Equally important is ensuring that these movements appear in the correct context. To do this, Jones's team has been trying to link contextual markers like specific words or phrases with movements of the head, to indicate that the avatar is listening, for example. "If an avatar is listening to you tell a sad story, what you want to see is some empathy," says Jones, though he admits they haven't cracked this yet.

The next challenge is to make an avatar converse like a human. At the moment the most lifelike behaviour comes from chatbots, software that can analyse the context of a conversation and produce intelligent-sounding responses as if it is thinking. Lifenaut goes one step further by tailoring the chatbot software to an individual. According to Rollo Carpenter of artificial intelligence (AI) company Icogno in Exeter, UK, this is about the limit of what's possible at the moment, a software replica that is "not going to be self-aware or equivalent to you, but is one which other people could hold a conversation with and for a few moments at least believe that there was a part of you in there".

...Lifenaut's avatar might appear to respond like a human, but how do you get it to resemble you?

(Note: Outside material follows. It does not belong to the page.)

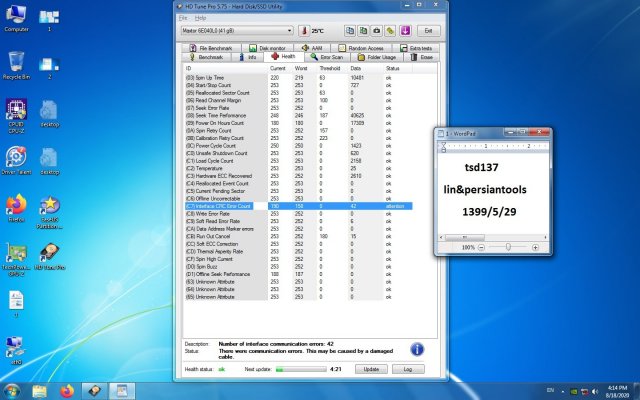Click the WordPad zoom slider
This screenshot has width=640, height=400.
[x=507, y=246]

The only way is to teach it about yourself. This personality upload is a laborious process. The first stage involves rating some 480 statements such as "I like to please others" and "I sympathise with the homeless", according to how accurately they reflect my feelings.

...One alternative would be to automatically capture information about your daily life and feed it directly into an avatar. "Lifeloggers" such as Microsoft researcher Gordon Bell are already doing this to some extent, by wearing a portable camera that records large portions of their lives on film.

A team led by Nigel Shadbolt at the University of Southampton, UK, is trying to improve on this by developing software that can combine digital images taken throughout the day with information from your diary, social networking sites you have visited, and GPS recordings of your location. Other researchers are considering integrating physiological data like heart rate to provide basic emotional context. To date, however, there has been little effort to combine all this into anything resembling an avatar. We're still some way off creating an accurate replica of an individual, says Shadbolt. "I'm sure we could create a software agent with attitude, but whether it's my attitude seems to be very doubtful," he says."